-- Requirements --
Render the lines below as a JSON list of strings, with one string for each line and blank lines omitted.

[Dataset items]
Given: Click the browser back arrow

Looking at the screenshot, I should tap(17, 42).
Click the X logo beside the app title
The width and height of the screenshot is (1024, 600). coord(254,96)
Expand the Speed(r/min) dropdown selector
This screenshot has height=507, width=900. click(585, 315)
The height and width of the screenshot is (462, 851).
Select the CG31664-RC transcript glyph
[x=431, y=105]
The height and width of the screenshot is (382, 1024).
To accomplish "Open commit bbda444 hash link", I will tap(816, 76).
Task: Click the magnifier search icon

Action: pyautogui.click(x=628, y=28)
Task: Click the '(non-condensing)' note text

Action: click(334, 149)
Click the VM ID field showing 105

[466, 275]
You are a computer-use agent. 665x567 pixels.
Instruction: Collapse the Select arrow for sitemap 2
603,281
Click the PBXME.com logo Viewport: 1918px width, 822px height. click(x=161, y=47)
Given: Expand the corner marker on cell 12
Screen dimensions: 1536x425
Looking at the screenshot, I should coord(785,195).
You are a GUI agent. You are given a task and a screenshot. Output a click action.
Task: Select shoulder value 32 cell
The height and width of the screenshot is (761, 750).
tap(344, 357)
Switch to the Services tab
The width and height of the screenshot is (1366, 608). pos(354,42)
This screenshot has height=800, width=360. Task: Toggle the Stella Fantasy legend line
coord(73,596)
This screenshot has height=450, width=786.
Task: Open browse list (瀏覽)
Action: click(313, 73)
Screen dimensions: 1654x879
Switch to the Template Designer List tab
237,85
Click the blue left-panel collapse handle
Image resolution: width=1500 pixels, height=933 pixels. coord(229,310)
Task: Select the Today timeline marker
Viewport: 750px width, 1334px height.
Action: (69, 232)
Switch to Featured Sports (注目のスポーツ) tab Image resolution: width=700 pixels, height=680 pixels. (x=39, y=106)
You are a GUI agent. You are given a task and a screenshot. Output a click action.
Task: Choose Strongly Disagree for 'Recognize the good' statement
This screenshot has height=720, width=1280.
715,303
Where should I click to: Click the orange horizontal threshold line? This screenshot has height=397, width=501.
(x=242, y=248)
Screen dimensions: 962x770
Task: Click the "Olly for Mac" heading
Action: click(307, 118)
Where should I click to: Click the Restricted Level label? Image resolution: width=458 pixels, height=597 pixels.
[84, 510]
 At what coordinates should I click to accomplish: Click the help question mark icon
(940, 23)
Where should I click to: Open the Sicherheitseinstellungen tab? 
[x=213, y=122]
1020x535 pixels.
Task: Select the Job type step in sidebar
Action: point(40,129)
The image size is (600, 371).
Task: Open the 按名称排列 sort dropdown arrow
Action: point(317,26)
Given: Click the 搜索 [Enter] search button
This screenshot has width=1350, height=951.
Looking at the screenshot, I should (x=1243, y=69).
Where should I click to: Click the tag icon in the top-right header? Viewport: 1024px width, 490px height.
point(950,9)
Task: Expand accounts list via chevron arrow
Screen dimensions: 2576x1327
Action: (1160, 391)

-- In response --
[
  "Given: Click the browser back arrow",
  "Looking at the screenshot, I should tap(17, 42).",
  "Click the X logo beside the app title",
  "The width and height of the screenshot is (1024, 600). coord(254,96)",
  "Expand the Speed(r/min) dropdown selector",
  "This screenshot has height=507, width=900. click(585, 315)",
  "The height and width of the screenshot is (462, 851).",
  "Select the CG31664-RC transcript glyph",
  "[x=431, y=105]",
  "The height and width of the screenshot is (382, 1024).",
  "To accomplish \"Open commit bbda444 hash link\", I will tap(816, 76).",
  "Task: Click the magnifier search icon",
  "Action: pyautogui.click(x=628, y=28)",
  "Task: Click the '(non-condensing)' note text",
  "Action: click(334, 149)",
  "Click the VM ID field showing 105",
  "[466, 275]",
  "You are a computer-use agent. 665x567 pixels.",
  "Instruction: Collapse the Select arrow for sitemap 2",
  "603,281",
  "Click the PBXME.com logo Viewport: 1918px width, 822px height. click(x=161, y=47)",
  "Given: Expand the corner marker on cell 12",
  "Screen dimensions: 1536x425",
  "Looking at the screenshot, I should coord(785,195).",
  "You are a GUI agent. You are given a task and a screenshot. Output a click action.",
  "Task: Select shoulder value 32 cell",
  "The height and width of the screenshot is (761, 750).",
  "tap(344, 357)",
  "Switch to the Services tab",
  "The width and height of the screenshot is (1366, 608). pos(354,42)",
  "This screenshot has height=800, width=360. Task: Toggle the Stella Fantasy legend line",
  "coord(73,596)",
  "This screenshot has height=450, width=786.",
  "Task: Open browse list (瀏覽)",
  "Action: click(313, 73)",
  "Screen dimensions: 1654x879",
  "Switch to the Template Designer List tab",
  "237,85",
  "Click the blue left-panel collapse handle",
  "Image resolution: width=1500 pixels, height=933 pixels. coord(229,310)",
  "Task: Select the Today timeline marker",
  "Viewport: 750px width, 1334px height.",
  "Action: (69, 232)",
  "Switch to Featured Sports (注目のスポーツ) tab Image resolution: width=700 pixels, height=680 pixels. (x=39, y=106)",
  "You are a GUI agent. You are given a task and a screenshot. Output a click action.",
  "Task: Choose Strongly Disagree for 'Recognize the good' statement",
  "This screenshot has height=720, width=1280.",
  "715,303",
  "Where should I click to: Click the orange horizontal threshold line? This screenshot has height=397, width=501.",
  "(x=242, y=248)",
  "Screen dimensions: 962x770",
  "Task: Click the \"Olly for Mac\" heading",
  "Action: click(307, 118)",
  "Where should I click to: Click the Restricted Level label? Image resolution: width=458 pixels, height=597 pixels.",
  "[84, 510]",
  " At what coordinates should I click to accomplish: Click the help question mark icon",
  "(940, 23)",
  "Where should I click to: Open the Sicherheitseinstellungen tab? ",
  "[x=213, y=122]",
  "1020x535 pixels.",
  "Task: Select the Job type step in sidebar",
  "Action: point(40,129)",
  "The image size is (600, 371).",
  "Task: Open the 按名称排列 sort dropdown arrow",
  "Action: point(317,26)",
  "Given: Click the 搜索 [Enter] search button",
  "This screenshot has width=1350, height=951.",
  "Looking at the screenshot, I should (x=1243, y=69).",
  "Where should I click to: Click the tag icon in the top-right header? Viewport: 1024px width, 490px height.",
  "point(950,9)",
  "Task: Expand accounts list via chevron arrow",
  "Screen dimensions: 2576x1327",
  "Action: (1160, 391)"
]